To support this new regulation, King County has established a facility designation system covering both C&D processing facilities and C&D waste transfer facilities.
This system allows new C&D processing facilities to be designated in the future. Check the website at http://your.kingcounty.gov/solidwaste/greenbuilding/construction-demolition.asp for the updated list of facilities authorized to accept C&D recyclable materials and C&D waste.
Austin, Texas, passes C&D recycling ordinance
The city council of Austin, Texas, has passed an ordinance intended to increase the reuse and recycling of materials from construction and demolition projects.
Beginning Oct. 1, 2016, the city of Austin will require 50 percent diversion of materials from construction projects larger than 5,000 square feet. In 2019, the ordinance will expand to include all commercial demolition projects.

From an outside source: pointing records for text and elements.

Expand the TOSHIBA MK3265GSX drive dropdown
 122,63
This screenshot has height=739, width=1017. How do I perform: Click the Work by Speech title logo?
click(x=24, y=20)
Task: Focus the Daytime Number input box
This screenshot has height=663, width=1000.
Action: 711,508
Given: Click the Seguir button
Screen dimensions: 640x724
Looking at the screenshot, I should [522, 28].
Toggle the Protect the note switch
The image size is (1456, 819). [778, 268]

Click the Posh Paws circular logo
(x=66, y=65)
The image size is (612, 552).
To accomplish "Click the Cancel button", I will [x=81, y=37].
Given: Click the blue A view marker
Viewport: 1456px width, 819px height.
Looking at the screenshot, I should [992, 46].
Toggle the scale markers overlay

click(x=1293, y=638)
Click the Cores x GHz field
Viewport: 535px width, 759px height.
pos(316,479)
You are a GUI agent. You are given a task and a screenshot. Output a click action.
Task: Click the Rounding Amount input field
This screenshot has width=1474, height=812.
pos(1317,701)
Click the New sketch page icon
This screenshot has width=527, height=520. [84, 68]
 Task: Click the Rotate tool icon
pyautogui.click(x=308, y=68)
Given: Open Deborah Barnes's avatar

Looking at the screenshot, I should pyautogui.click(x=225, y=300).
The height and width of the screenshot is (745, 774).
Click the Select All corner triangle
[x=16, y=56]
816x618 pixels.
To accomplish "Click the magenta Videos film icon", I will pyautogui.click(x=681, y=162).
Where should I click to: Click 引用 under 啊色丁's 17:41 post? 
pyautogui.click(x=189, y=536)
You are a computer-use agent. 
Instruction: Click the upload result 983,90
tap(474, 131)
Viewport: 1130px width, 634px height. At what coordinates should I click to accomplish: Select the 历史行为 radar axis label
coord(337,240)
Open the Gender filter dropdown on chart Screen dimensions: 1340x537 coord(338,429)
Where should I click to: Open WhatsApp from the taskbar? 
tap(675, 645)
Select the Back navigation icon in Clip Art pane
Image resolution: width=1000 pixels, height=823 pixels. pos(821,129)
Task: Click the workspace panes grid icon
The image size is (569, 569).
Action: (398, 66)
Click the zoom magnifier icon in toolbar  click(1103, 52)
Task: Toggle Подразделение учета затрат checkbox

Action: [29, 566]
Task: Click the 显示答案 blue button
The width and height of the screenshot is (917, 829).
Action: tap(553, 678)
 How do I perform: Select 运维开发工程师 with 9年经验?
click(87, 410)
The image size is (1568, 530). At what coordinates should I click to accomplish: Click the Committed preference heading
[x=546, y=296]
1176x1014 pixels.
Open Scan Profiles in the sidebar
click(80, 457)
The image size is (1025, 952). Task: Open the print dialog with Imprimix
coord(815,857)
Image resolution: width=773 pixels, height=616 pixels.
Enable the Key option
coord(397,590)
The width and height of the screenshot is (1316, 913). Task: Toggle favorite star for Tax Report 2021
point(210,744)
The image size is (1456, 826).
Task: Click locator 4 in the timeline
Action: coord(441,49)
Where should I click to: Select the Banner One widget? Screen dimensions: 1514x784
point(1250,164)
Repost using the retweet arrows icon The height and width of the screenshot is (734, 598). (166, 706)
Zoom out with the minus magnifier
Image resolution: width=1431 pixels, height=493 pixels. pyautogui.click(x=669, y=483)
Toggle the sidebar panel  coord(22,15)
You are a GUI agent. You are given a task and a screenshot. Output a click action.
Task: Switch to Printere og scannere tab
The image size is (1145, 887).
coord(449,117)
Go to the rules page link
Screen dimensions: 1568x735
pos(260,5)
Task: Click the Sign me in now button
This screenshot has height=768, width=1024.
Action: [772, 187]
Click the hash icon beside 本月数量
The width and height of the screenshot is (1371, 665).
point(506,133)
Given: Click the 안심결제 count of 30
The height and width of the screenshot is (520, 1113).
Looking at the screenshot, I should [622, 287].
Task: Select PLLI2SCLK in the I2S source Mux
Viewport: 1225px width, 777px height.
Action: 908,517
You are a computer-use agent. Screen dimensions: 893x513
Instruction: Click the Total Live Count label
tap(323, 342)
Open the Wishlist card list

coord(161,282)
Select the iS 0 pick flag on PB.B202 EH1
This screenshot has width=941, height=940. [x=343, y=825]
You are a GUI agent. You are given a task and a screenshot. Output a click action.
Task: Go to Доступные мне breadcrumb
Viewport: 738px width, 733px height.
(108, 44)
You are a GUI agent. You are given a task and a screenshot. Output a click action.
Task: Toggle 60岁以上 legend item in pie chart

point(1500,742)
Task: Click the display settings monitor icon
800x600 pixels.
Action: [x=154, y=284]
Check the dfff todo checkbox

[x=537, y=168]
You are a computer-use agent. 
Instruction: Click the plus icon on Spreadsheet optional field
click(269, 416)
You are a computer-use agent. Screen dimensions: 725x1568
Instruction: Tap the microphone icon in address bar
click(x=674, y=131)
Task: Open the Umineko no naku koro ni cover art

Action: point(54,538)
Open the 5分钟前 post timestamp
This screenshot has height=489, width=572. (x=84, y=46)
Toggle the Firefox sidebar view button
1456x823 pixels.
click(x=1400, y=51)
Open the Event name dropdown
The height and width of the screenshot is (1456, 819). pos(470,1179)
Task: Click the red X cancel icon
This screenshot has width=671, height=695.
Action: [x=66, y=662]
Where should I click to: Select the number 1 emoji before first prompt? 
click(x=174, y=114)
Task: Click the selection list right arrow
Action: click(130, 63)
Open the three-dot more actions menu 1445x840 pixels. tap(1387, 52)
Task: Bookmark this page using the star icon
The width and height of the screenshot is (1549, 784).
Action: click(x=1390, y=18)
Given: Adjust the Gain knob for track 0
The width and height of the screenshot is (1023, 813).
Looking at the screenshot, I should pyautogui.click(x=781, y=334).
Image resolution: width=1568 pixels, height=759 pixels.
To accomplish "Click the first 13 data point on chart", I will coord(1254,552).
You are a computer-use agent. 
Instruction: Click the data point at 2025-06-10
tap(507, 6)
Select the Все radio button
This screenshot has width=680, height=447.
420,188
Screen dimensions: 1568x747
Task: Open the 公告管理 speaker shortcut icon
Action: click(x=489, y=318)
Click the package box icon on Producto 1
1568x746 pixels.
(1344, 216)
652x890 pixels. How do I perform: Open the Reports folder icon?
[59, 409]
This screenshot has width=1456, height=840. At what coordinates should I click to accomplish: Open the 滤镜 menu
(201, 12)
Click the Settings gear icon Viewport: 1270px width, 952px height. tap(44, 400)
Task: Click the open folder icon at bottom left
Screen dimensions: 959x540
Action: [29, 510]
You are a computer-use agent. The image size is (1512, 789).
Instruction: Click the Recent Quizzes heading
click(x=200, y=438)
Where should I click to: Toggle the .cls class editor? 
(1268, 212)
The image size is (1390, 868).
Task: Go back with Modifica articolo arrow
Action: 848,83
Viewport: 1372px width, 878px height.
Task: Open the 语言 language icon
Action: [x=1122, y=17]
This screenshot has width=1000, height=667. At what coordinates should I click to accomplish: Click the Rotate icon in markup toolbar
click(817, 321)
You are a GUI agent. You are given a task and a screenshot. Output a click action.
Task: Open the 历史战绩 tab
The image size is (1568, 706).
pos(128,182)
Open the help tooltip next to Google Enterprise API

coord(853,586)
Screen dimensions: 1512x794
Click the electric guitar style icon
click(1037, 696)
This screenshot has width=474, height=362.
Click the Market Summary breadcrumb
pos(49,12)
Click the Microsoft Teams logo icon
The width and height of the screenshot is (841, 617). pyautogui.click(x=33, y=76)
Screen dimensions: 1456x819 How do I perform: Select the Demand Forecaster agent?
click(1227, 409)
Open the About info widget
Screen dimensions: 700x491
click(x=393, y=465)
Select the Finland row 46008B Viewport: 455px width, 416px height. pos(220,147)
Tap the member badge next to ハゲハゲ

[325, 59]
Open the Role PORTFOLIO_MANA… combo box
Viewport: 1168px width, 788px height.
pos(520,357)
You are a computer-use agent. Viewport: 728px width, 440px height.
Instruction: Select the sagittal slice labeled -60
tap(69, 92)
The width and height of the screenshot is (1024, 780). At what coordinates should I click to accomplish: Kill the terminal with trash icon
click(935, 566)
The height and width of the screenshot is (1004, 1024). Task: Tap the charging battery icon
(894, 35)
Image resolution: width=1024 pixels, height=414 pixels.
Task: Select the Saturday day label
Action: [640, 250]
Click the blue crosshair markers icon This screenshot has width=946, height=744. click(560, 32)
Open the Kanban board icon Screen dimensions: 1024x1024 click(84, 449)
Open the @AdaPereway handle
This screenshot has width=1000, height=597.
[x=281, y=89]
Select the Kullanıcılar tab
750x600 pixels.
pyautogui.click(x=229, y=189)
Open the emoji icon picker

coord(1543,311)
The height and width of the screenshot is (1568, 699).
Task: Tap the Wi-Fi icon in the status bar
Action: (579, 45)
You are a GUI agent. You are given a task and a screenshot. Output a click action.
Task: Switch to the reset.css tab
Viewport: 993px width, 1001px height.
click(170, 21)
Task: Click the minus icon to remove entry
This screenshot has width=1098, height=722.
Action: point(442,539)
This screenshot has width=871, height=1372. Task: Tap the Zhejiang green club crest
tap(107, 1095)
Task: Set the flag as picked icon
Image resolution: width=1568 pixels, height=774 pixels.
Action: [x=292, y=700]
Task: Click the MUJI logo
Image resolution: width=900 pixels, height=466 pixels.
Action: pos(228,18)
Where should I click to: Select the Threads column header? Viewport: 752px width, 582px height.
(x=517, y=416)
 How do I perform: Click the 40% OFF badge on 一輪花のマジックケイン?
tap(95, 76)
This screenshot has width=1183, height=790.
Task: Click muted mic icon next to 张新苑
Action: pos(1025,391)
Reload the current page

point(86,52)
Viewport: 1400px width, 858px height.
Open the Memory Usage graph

Construction and demolition projects generate at least 20 percent of all materials that go to Austin area landfills, according to the Austin Resource Recovery agency.
“This ordinance takes a huge step toward achieving Austin’s zero waste goal by requiring more recycling and reuse of valuable materials,” says Austin Resource Recovery’s Director Bob Gedert.
Austin Resource Recovery says the ordinance “builds on two decades of construction material reuse and recycling guidelines championed by the Austin Energy Green Building (AEGB) program.
The ordinance had come under some scrutiny from an area demolition contractor, who warned of increased costs should it be passed, but Austin Resource Recovery notes many affordable housing developments are already required to comply with AEGB standards, including 50 percent materials diversion. The agency says the ordinance poses a neutral impact on affordable housing.
Other new projects could experience an increase of 0.1 to 0.2 percent in total construction costs, the agency estimates.
Austin Resource Recovery has posted information about the new Construction and Demolition Recycling Ordinance on its website at www.austintexas.gov/construction-demolition.